» **Your instructions**: Each entry must be output once more without any change.

» **Data for review**:

=== Section Start ===

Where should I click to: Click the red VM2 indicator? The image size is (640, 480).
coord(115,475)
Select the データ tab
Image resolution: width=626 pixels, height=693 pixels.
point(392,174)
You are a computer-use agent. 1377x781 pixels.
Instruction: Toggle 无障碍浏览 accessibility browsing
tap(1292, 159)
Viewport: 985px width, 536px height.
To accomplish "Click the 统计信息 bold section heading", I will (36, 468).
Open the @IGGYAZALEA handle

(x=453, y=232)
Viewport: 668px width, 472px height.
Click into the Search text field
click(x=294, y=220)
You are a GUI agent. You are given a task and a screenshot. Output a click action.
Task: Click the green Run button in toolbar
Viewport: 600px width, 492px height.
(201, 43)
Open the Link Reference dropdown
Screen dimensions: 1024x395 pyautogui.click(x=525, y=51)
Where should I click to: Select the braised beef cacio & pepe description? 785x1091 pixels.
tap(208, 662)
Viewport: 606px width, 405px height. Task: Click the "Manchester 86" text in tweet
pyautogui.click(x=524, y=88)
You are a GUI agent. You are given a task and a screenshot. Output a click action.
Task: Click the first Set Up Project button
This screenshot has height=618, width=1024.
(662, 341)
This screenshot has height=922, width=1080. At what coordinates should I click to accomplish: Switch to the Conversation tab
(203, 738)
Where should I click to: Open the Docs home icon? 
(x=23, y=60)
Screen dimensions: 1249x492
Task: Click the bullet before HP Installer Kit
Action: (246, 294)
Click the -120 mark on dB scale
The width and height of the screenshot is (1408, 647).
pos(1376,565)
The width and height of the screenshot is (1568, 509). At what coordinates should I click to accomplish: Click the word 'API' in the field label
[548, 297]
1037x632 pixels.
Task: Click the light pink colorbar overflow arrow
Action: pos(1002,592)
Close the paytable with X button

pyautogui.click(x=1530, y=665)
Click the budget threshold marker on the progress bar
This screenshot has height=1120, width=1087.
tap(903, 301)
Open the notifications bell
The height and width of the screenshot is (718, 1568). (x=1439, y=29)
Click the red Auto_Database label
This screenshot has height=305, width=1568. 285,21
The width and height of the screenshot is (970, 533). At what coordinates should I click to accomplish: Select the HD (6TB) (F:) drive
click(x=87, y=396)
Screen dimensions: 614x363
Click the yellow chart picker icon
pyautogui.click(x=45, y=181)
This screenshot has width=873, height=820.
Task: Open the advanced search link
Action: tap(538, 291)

=== Section End ===

» **Expected answer**:
Where should I click to: Click the red VM2 indicator? The image size is (640, 480).
coord(115,475)
Select the データ tab
Image resolution: width=626 pixels, height=693 pixels.
point(392,174)
You are a computer-use agent. 1377x781 pixels.
Instruction: Toggle 无障碍浏览 accessibility browsing
tap(1292, 159)
Viewport: 985px width, 536px height.
To accomplish "Click the 统计信息 bold section heading", I will (36, 468).
Open the @IGGYAZALEA handle

(x=453, y=232)
Viewport: 668px width, 472px height.
Click into the Search text field
click(x=294, y=220)
You are a GUI agent. You are given a task and a screenshot. Output a click action.
Task: Click the green Run button in toolbar
Viewport: 600px width, 492px height.
(201, 43)
Open the Link Reference dropdown
Screen dimensions: 1024x395 pyautogui.click(x=525, y=51)
Where should I click to: Select the braised beef cacio & pepe description? 785x1091 pixels.
tap(208, 662)
Viewport: 606px width, 405px height. Task: Click the "Manchester 86" text in tweet
pyautogui.click(x=524, y=88)
You are a GUI agent. You are given a task and a screenshot. Output a click action.
Task: Click the first Set Up Project button
This screenshot has height=618, width=1024.
(662, 341)
This screenshot has height=922, width=1080. At what coordinates should I click to accomplish: Switch to the Conversation tab
(203, 738)
Where should I click to: Open the Docs home icon? 
(x=23, y=60)
Screen dimensions: 1249x492
Task: Click the bullet before HP Installer Kit
Action: (246, 294)
Click the -120 mark on dB scale
The width and height of the screenshot is (1408, 647).
pos(1376,565)
The width and height of the screenshot is (1568, 509). At what coordinates should I click to accomplish: Click the word 'API' in the field label
[548, 297]
1037x632 pixels.
Task: Click the light pink colorbar overflow arrow
Action: pos(1002,592)
Close the paytable with X button

pyautogui.click(x=1530, y=665)
Click the budget threshold marker on the progress bar
This screenshot has height=1120, width=1087.
tap(903, 301)
Open the notifications bell
The height and width of the screenshot is (718, 1568). (x=1439, y=29)
Click the red Auto_Database label
This screenshot has height=305, width=1568. 285,21
The width and height of the screenshot is (970, 533). At what coordinates should I click to accomplish: Select the HD (6TB) (F:) drive
click(x=87, y=396)
Screen dimensions: 614x363
Click the yellow chart picker icon
pyautogui.click(x=45, y=181)
This screenshot has width=873, height=820.
Task: Open the advanced search link
Action: tap(538, 291)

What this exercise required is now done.